Also, microlearning covers one learning objective at a time. If you’re in an environment where you need to teach multiple concepts quickly, such as new hire training, it’s better to stick with other learning formats.
If you focus on microlearning to the exclusion of other teaching tools, you might also end up overspending. While creating a small course is often less expensive than a larger one, the costs will quickly increase if you create dozens of microlearning modules.
Finally, having dozens of microlearning options can be overwhelming. Research has shown that when given too many choices, people can become overwhelmed and feel unsatisfied no matter what they choose—a phenomenon known as the paradox of choice.
By carefully planning your L&D program and using microlearning in the right context, you can take advantage of the benefits and avoid the drawbacks.
Microlearning best practices to know
Knowing you have the right approach is essential, and learning from those who have done it can help you avoid common pitfalls and mistakes.
Here are some best practices you can adopt as you create your micro-courses.
Confirm it’s the right approach
As powerful as bite-sized learning is, it’s not perfect in every situation.

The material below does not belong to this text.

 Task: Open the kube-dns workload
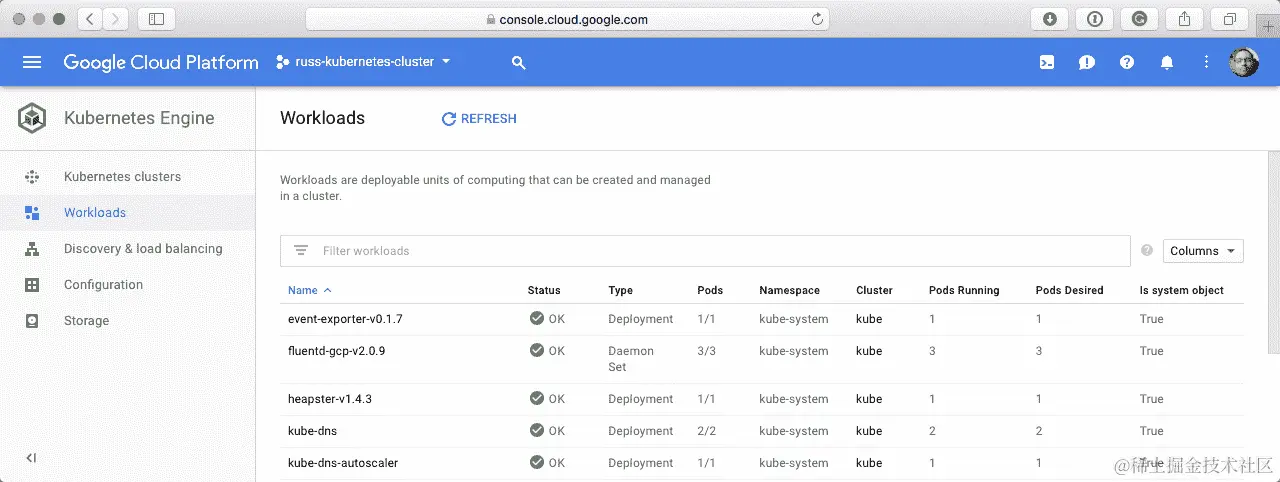(x=312, y=431)
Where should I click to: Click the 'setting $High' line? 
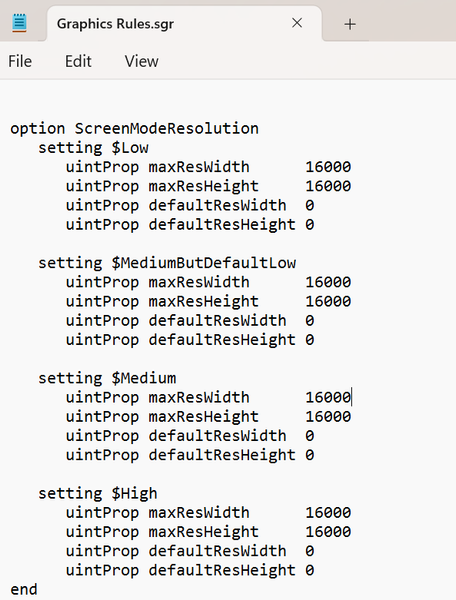point(98,493)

Determine the purpose of the training program and see if microlearning fits.
For example, if you’re doing new-hire training, keeping everyone on the same page with an extended group learning experience is probably better. However, microlearning may be perfect if existing employees want to brush up on individual skills.
Know your learners
Different groups will have different needs to address in the training process. For example, a group of Gen Z sales reps will have different needs than a group of Gen X accounting employees.

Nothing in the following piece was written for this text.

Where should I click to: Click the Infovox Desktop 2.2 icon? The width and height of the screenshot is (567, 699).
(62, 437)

Consider what types of learning content and cultural references make sense for both the audience and the topic. And remember, everyone loves engaging, interesting training modules, regardless of age or role.
Decide on content format
Should the module be an eLearning course, a video, or another format? Microlearning is short by nature, so it’s not a place you want to cram a half-dozen content types.
Instead, focus on just one or two and consider how it fits the audience and the topic.
For example, a micro-course could be a video followed by an interactive quiz. Or, you might create an infographic followed by an application activity. When you change things up, it stays exciting and fresh.
Use the right software
Choosing a learning platform that makes modules easy to access is crucial if you want microlearning to be effective.
For example, the Learning Cloud has several advantages for L&D teams. It makes it easy to access pre-built content and organize your learning assets in one place for use in multiple micro-courses, and it’s also a training management software that can be used for multiple organizational needs like employee training, customer and partner training, revenue enablement, and more.
Balance length and quality
A microlearning module must be long enough to communicate a key concept but short enough to keep the learner’s attention and fit easily into their schedule. The goal is to keep the module as short as possible without sacrificing the training quality.
At many organizations, the goal is to keep microlearning courses at five minutes or shorter. It can make sense to have training as long as 10 minutes, depending on the goal of the course. However, once you get past 10 minutes, you’re moving from microlearning into regular training courses.
Using a variety of media types, from text to graphics to video, can communicate a lot of information quickly while keeping the course fun and engaging.
Don’t start from scratch
One of the best parts of creating mini-courses is that you can repurpose existing materials. Take current training modules and find ways to make them bite-sized, engaging, and easy to access.
For example, if you already have a 20-minute training session on a particular topic, consider how to break it down into 4- to 5-minute micro-sessions. You may not need to create new content at all—you might just be able to repurpose existing materials.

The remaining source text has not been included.